I was wonderin’ - If i’m making a cylinder with eg. 15 sides, how do I make it better quality when I’m rendering? With that I mean how do I make it more “round” in a render?
Subsurf won’t work because then the sides of the cylinder will become rounded too. Or can you prevent that or something?
do you mean how to make it appear smooth? in the edit buttons, click on ‘set smooth’, and if it has both sharp edges, and smooth areas, click also on ‘auto-smooth’. you won’t see the difference in the 3D window, but you will se it in the render.
You can use subsurf. After subsurface modifier-ing, switch to edit mode, and edge-selection mode. Select the top and bottom outer-edge rings, but NOT the inner edges (That make the pie slice shapes).
With those selected, hit Shift+E (For Windows, at least). Now move your mouse away from the model, and it should cause it to become a cylinder again. This is called ‘Creasing’ and you have the ability to set it anywhere from smoothly rounded to fully creased.
If you select the ‘pie’ edges as well, it will cause a little bit of a point at each spot where those edges connect to the outer rim. I’ve attached a render, with the top edge showing properly creased, and the bottom half showing what happens if you crease the ‘pie’ edges as well.
(Note that the attached render is a cyllinder of 15 sides, with a subsurf render-level of either 5 or 6. I can’t recall which)
I have actually done a bit of experimenting with the technology of edge sharpening and I have found the same results in LightWave as in Blender.
※ ※ ※
* DIRECTIONS:
- A) In the cylinder-rendering discussion, why should only the top and bottom outer-edge rings be selected for creasing, and not the inner edges as well?
- B) According to the cylinder-rendering discussion, which key combination applies creasing on Windows?
- C) Resume the cylinder-rendering discussion from its last sentence.
※ ※ ※
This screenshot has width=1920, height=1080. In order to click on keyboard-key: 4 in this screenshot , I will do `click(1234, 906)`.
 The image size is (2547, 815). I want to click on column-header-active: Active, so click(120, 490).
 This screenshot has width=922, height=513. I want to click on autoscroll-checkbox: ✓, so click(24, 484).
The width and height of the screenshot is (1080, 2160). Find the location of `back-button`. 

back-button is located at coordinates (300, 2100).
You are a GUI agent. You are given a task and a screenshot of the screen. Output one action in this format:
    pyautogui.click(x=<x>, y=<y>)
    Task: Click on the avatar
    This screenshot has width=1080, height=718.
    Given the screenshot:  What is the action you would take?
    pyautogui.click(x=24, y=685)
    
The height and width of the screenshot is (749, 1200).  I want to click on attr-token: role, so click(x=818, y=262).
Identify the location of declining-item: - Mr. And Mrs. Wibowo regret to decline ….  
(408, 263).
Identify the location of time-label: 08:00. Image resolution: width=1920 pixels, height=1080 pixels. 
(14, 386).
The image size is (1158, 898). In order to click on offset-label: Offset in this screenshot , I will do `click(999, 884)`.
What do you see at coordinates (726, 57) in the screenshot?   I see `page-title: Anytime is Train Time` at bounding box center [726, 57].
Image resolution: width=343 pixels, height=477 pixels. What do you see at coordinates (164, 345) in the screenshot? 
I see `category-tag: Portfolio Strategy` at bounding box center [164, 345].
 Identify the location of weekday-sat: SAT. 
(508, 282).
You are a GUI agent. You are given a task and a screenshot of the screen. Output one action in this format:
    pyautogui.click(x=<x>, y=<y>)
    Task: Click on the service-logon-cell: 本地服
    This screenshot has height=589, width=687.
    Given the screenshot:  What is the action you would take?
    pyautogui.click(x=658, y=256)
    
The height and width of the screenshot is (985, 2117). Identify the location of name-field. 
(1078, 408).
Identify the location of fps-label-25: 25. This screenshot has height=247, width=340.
※ ※ ※
* OUTPUTS FOR THE TASKS:
- A) The inner edges are the ones that form the pie-slice shapes. Creasing them as well produces a small point at each spot where they meet the outer rim. Selecting only the outer rings lets the subsurfed model become a clean cylinder again.

- B) Shift+E.

- C)
From my experience the edge sharp feature is not as efficient of a way to sharpen an edge as is creating simple sensible geometry on the mesh itself with attention to good use and placement of edge loops. In the attached .blend file is a side by side example. Both are eight-sided cylinders. One is controlled with edge loops, the other is controlled with the edge sharp feature. Both also have set smooth applied. On the edge sharp example with set smooth applied you need a level of 5 at render to get rid of smoothing errors on the faces. The problem here, is that now you have a level of 5 applied to the whole mesh. In LightWave you can control the placement of subdivision with weight maps. I am not sure how to do that in Blender. But in LightWave I choose not to use that method as it is another tedious step that to me takes longer than simply creating edge loops in the right places. This is a more or less hardwired aproach to controlling where the subdivision will be higher - in places between edge loops. This uses much less polygons at render time an is more efficent INHO. You can control the sharpness with edge slide.
I go into much theory about this in the tutorial in my signature. Not for Blender but the information applies to subsurf modeling very well.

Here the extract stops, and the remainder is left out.